-- Begin Selected excerpt --

Sounds wise.  No reason we can't look at the overall heuristics they're 
using for when this optimization ought to fire.

>>
>> From a correctness standpoint, one of the interesting tests would
>> be to turn off all tuning -- ie, always convert if it's supposed to
>> be possible.  Then throw as much code as possible at it and see if
>> anything breaks.  Also a good time to instrument so that you can
>> then build testcases from real-world code.
>
> I did such testing previously for SPEC.
Excellent to hear.

 >  Now I also tried it for
> bootstrap and found issue with EH edges.  Fixed it in a new version.

-- End Selected excerpt --

Exercise directions
Please answer these questions using the excerpt on testing the optimization above.
1. For the correctness test, what was proposed to be turned off?
2. For which benchmark had such testing already been done?
3. What issue turned up when the test was tried for bootstrap?

-- Begin Material provided --

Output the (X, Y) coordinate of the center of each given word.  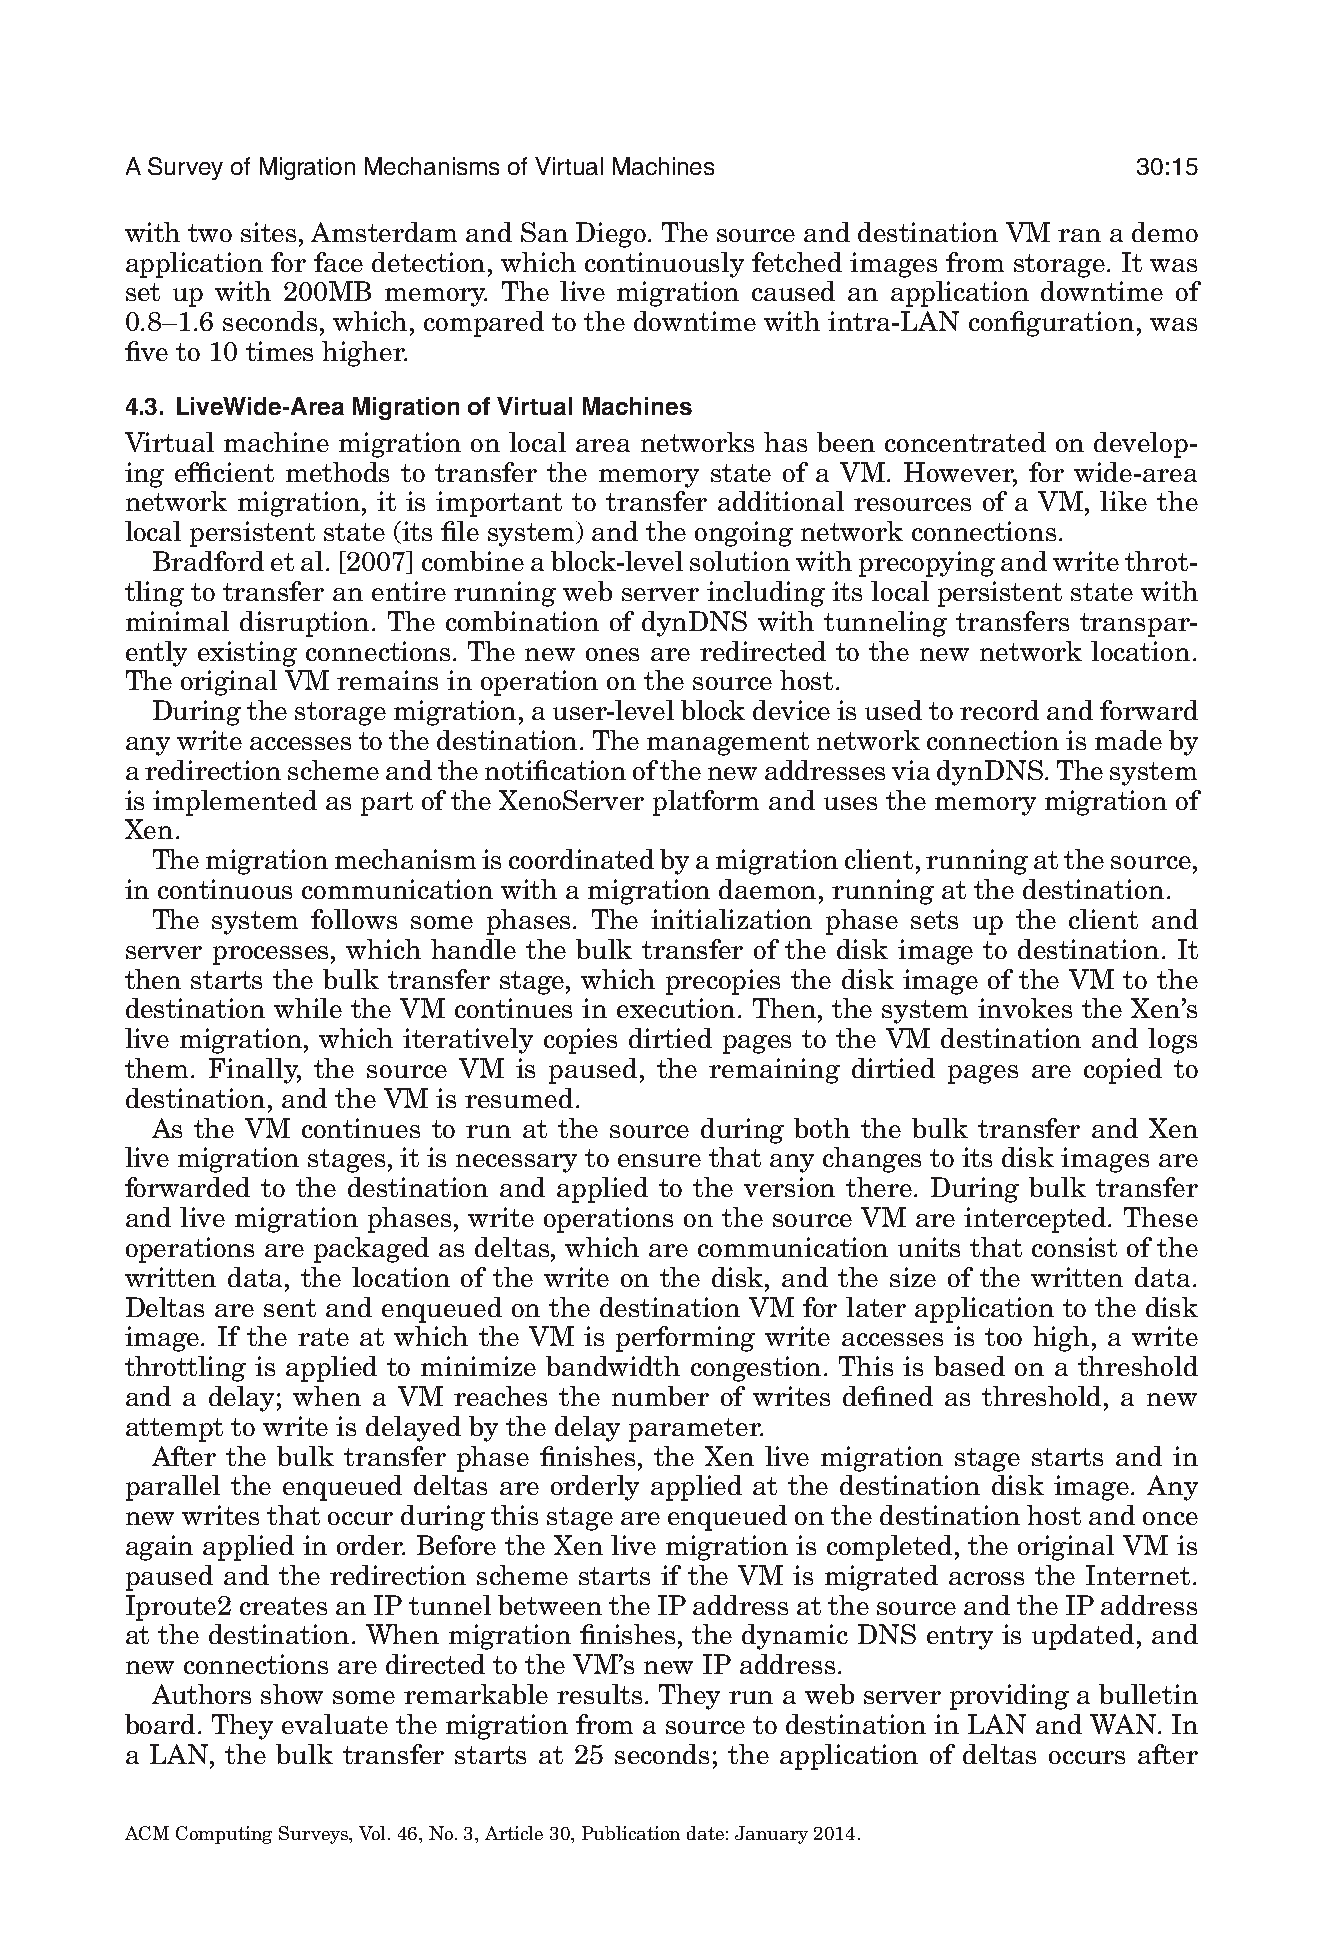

-- End Material provided --

The completed task
1. All tuning.
2. SPEC.
3. An issue with EH edges.